Holograph, signed with initials.
Deborah Weston writes about Ellis Bartlett, who is the assistant to Mr. John F. Emerson, and is an abolitionist, "I hope something can be made of him." Mr. Means [a minister] told Deborah that "he hoped [John A.] Collins was in his proper place at last, for he had been almost every thing in the course of his life." Deborah further details gossip about Collins's past, transmitted by Mary Congdon. Having learned that the Grimkes have written to the [Samuel] Philbricks, Deborah is "dying to know" what they said.
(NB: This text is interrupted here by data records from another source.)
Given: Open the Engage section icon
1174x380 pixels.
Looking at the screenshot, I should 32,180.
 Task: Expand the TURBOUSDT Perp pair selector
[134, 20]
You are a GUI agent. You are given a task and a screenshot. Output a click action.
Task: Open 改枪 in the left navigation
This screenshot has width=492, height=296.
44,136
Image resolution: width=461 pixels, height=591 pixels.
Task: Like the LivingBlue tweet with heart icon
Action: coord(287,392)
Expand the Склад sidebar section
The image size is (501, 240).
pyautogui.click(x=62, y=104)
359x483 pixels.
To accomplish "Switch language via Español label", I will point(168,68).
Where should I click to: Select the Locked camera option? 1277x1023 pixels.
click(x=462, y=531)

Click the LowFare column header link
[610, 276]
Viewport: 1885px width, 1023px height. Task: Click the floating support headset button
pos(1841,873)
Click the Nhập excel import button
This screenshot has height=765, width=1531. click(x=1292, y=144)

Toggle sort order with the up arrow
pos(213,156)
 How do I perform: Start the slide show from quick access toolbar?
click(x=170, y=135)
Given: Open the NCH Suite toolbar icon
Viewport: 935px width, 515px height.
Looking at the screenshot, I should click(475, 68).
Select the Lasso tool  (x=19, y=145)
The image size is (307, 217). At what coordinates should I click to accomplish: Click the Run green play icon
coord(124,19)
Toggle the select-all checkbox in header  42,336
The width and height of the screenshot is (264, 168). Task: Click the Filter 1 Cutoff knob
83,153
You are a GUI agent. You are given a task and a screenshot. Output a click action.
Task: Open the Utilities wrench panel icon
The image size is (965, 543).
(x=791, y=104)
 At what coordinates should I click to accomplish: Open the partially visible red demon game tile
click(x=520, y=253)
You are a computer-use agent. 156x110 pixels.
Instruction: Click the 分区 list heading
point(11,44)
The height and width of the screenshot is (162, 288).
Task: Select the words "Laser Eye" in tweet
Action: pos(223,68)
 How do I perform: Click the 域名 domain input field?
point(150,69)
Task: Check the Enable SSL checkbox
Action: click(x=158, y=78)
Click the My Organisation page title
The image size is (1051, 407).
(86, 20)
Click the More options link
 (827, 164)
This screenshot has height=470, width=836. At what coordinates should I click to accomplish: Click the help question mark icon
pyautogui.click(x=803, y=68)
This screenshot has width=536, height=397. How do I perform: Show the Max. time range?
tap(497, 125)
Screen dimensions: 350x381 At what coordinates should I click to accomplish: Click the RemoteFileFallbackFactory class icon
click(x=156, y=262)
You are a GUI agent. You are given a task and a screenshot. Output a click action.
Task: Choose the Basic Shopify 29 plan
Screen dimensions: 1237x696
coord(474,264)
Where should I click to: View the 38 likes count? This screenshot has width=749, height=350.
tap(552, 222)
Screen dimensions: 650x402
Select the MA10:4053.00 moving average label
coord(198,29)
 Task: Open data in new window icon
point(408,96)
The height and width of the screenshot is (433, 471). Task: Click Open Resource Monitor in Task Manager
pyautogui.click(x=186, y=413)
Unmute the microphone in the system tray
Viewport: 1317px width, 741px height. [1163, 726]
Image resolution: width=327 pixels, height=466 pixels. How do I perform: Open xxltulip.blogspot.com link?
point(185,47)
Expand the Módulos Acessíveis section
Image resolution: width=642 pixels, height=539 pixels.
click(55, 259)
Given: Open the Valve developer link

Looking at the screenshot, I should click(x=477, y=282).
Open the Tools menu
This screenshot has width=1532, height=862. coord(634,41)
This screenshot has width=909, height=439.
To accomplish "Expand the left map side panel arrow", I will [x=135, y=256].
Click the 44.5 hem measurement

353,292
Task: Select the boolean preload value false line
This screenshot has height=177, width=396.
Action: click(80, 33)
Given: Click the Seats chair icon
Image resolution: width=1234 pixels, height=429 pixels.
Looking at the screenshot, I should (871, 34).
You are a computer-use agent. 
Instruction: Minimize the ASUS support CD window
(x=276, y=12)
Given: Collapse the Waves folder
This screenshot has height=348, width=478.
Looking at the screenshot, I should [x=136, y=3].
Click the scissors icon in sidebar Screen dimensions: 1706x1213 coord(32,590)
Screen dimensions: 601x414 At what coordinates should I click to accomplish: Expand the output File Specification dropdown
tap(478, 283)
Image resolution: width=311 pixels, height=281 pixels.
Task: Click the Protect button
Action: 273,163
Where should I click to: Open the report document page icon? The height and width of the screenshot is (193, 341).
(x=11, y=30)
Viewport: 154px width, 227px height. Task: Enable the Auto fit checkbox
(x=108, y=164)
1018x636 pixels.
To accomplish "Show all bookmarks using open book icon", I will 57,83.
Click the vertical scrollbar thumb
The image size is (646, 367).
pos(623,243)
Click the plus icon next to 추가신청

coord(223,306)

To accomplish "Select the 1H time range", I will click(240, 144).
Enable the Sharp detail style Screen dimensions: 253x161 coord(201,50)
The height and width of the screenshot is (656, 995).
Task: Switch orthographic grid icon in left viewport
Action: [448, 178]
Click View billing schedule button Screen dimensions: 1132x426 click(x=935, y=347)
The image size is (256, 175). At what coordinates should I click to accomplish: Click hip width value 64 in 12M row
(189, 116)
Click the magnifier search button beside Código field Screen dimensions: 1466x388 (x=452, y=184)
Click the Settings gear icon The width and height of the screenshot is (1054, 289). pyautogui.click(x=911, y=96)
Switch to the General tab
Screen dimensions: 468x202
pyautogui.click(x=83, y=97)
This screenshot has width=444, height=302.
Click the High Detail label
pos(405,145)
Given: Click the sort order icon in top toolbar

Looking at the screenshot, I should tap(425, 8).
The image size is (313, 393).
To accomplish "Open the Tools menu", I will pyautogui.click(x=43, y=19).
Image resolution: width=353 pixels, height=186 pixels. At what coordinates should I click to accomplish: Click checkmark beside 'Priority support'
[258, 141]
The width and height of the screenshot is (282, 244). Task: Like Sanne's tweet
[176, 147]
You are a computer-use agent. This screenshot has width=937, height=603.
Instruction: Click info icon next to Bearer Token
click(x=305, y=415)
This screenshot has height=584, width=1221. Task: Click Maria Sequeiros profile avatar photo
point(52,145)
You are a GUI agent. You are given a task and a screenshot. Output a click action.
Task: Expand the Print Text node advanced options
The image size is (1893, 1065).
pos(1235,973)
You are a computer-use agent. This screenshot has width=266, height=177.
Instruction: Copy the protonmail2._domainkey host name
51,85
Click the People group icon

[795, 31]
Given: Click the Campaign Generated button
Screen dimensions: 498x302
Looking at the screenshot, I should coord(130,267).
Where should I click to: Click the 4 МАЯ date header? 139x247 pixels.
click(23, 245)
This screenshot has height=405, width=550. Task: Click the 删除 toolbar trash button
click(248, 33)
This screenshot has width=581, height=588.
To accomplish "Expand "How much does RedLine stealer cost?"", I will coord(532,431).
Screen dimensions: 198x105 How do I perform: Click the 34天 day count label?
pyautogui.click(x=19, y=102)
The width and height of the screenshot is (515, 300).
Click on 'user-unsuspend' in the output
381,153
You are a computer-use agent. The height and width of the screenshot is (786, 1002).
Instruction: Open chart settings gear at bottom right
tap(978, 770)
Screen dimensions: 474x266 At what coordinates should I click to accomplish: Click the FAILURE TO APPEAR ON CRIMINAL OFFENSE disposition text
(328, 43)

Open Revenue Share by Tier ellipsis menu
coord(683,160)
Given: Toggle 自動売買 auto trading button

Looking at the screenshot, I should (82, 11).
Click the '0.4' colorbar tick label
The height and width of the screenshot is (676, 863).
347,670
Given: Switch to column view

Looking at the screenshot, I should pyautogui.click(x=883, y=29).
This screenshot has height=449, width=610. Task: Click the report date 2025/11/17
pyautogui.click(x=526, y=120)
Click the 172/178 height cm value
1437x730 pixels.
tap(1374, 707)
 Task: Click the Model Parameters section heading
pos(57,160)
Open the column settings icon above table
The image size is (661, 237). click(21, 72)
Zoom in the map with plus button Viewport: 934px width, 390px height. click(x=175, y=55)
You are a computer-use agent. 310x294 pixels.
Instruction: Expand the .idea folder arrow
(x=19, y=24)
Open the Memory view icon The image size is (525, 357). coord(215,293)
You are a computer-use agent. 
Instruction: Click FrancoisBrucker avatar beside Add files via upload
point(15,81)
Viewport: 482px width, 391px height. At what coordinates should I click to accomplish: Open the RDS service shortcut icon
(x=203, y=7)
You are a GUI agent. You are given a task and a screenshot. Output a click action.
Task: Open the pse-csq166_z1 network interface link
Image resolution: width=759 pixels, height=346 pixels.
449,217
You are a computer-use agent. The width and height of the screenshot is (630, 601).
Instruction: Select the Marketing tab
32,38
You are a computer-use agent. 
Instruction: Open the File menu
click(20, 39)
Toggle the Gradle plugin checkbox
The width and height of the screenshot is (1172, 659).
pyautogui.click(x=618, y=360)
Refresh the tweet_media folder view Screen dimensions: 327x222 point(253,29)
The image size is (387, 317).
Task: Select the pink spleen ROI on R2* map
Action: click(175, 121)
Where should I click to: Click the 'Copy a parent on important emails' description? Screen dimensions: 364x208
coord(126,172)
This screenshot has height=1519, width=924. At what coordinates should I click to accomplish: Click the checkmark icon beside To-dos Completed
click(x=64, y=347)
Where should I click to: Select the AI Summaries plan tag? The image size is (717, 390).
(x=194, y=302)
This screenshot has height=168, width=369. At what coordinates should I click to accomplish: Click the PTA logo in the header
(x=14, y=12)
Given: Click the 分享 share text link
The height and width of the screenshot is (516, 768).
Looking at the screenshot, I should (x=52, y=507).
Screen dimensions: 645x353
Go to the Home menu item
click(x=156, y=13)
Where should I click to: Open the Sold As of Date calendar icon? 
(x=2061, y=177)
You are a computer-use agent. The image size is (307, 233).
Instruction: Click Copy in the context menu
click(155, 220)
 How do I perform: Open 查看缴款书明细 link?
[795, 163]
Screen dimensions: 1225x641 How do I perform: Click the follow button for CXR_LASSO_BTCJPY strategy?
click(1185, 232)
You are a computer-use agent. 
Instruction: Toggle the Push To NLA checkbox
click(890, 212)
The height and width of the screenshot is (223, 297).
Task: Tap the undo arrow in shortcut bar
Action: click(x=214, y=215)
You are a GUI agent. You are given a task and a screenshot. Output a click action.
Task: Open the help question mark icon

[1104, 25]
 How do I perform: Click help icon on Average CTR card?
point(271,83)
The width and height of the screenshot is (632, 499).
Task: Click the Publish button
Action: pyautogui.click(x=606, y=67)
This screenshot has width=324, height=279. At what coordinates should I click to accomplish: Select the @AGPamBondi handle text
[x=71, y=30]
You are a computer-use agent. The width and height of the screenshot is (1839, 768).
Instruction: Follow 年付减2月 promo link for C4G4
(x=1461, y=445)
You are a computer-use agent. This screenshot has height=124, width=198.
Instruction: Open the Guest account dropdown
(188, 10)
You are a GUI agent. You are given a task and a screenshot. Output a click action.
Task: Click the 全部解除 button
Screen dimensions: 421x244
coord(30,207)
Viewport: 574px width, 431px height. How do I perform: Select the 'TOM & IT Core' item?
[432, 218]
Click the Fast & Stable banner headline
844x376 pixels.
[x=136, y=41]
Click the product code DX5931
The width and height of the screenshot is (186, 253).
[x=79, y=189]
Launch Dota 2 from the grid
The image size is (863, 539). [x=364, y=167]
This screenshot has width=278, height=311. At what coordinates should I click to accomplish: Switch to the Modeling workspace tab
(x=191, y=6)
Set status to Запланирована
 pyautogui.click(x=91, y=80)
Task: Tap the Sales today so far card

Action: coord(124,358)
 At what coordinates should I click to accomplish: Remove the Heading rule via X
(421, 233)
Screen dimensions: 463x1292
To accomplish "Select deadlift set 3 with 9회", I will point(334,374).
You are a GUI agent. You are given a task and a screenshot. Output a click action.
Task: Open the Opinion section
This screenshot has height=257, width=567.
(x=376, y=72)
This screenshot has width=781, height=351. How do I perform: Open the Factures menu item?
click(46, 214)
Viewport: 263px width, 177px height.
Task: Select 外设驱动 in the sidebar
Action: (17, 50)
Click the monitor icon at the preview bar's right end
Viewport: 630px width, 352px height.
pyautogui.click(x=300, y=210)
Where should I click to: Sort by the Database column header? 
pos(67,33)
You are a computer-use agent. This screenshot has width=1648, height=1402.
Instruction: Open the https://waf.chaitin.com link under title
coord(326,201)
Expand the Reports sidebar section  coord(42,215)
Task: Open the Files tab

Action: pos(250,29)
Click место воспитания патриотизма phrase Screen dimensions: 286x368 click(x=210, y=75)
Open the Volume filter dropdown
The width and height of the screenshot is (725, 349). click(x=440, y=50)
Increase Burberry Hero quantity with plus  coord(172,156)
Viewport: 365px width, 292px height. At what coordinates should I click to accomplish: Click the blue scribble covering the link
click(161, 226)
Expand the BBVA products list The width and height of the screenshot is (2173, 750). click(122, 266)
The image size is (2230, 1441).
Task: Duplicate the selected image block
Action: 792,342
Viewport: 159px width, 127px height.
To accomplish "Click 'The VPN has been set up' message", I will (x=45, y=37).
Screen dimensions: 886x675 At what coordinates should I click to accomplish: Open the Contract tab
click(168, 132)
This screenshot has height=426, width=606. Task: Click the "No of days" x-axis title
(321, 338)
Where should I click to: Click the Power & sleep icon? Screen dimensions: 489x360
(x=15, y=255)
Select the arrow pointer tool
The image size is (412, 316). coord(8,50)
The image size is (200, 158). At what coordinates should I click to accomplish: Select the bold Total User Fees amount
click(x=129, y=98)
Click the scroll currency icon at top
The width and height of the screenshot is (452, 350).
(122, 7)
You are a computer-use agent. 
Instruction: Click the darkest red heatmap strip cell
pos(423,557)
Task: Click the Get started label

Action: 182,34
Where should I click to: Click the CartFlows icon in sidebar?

She wonders why Maria Weston Chapman signed her article "an old country abolitionist." Andrew Robeson told Deborah that he was surprised at Amos A. Phelps's attitude toward peace, for two or three years ago he took "the ultra peace side." Mr. James Howland, who is "considerably interested in the cause," has just returned from New York. "The impression is all abroad that the abolitionists are trying to get rid of Garrison." Deborah Weston would like to go to New York. She comments on the success of the Weymouthians in regard to money, and is thankful that the pledge was redeemed. She remarks on the vanity of "the impudent [Henry Brewster] Stanton." Emma Weston is 14 years old today. A Mr. Peabody was "much smitten" with Deborah and wants to be better acquainted.
In the postscript, written cross-wise on the top of page 1, Deborah writes: "The Grimkes I think are extinct."